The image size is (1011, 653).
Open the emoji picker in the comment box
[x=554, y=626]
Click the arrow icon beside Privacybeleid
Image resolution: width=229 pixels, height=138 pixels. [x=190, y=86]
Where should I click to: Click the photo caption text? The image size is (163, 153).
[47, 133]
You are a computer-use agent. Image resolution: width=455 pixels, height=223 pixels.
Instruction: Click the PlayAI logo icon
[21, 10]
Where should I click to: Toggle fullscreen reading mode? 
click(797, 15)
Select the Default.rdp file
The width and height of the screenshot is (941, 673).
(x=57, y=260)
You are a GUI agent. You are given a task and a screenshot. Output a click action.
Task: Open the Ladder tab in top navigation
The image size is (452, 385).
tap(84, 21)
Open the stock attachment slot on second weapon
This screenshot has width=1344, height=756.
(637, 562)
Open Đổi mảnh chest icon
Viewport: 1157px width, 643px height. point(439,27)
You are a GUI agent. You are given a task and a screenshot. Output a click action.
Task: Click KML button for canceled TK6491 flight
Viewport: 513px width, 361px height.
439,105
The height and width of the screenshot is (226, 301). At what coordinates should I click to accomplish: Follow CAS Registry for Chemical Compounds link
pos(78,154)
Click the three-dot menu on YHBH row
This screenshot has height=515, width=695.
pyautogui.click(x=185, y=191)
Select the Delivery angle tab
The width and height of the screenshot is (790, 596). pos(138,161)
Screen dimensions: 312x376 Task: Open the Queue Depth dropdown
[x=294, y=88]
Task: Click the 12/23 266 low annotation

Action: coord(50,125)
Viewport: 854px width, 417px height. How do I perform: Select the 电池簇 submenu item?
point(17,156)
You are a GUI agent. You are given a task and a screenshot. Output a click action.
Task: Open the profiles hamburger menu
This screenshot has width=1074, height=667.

Work item =>
The data must be printed verbatim, line by line.

Response box =>
The image size is (1011, 653).
Open the emoji picker in the comment box
[x=554, y=626]
Click the arrow icon beside Privacybeleid
Image resolution: width=229 pixels, height=138 pixels. [x=190, y=86]
Where should I click to: Click the photo caption text? The image size is (163, 153).
[47, 133]
You are a computer-use agent. Image resolution: width=455 pixels, height=223 pixels.
Instruction: Click the PlayAI logo icon
[21, 10]
Where should I click to: Toggle fullscreen reading mode? 
click(797, 15)
Select the Default.rdp file
The width and height of the screenshot is (941, 673).
(x=57, y=260)
You are a GUI agent. You are given a task and a screenshot. Output a click action.
Task: Open the Ladder tab in top navigation
The image size is (452, 385).
tap(84, 21)
Open the stock attachment slot on second weapon
This screenshot has width=1344, height=756.
(637, 562)
Open Đổi mảnh chest icon
Viewport: 1157px width, 643px height. point(439,27)
You are a GUI agent. You are given a task and a screenshot. Output a click action.
Task: Click KML button for canceled TK6491 flight
Viewport: 513px width, 361px height.
439,105
The height and width of the screenshot is (226, 301). At what coordinates should I click to accomplish: Follow CAS Registry for Chemical Compounds link
pos(78,154)
Click the three-dot menu on YHBH row
This screenshot has height=515, width=695.
pyautogui.click(x=185, y=191)
Select the Delivery angle tab
The width and height of the screenshot is (790, 596). pos(138,161)
Screen dimensions: 312x376 Task: Open the Queue Depth dropdown
[x=294, y=88]
Task: Click the 12/23 266 low annotation

Action: coord(50,125)
Viewport: 854px width, 417px height. How do I perform: Select the 电池簇 submenu item?
point(17,156)
You are a GUI agent. You are given a task and a screenshot. Output a click action.
Task: Open the profiles hamburger menu
This screenshot has width=1074, height=667.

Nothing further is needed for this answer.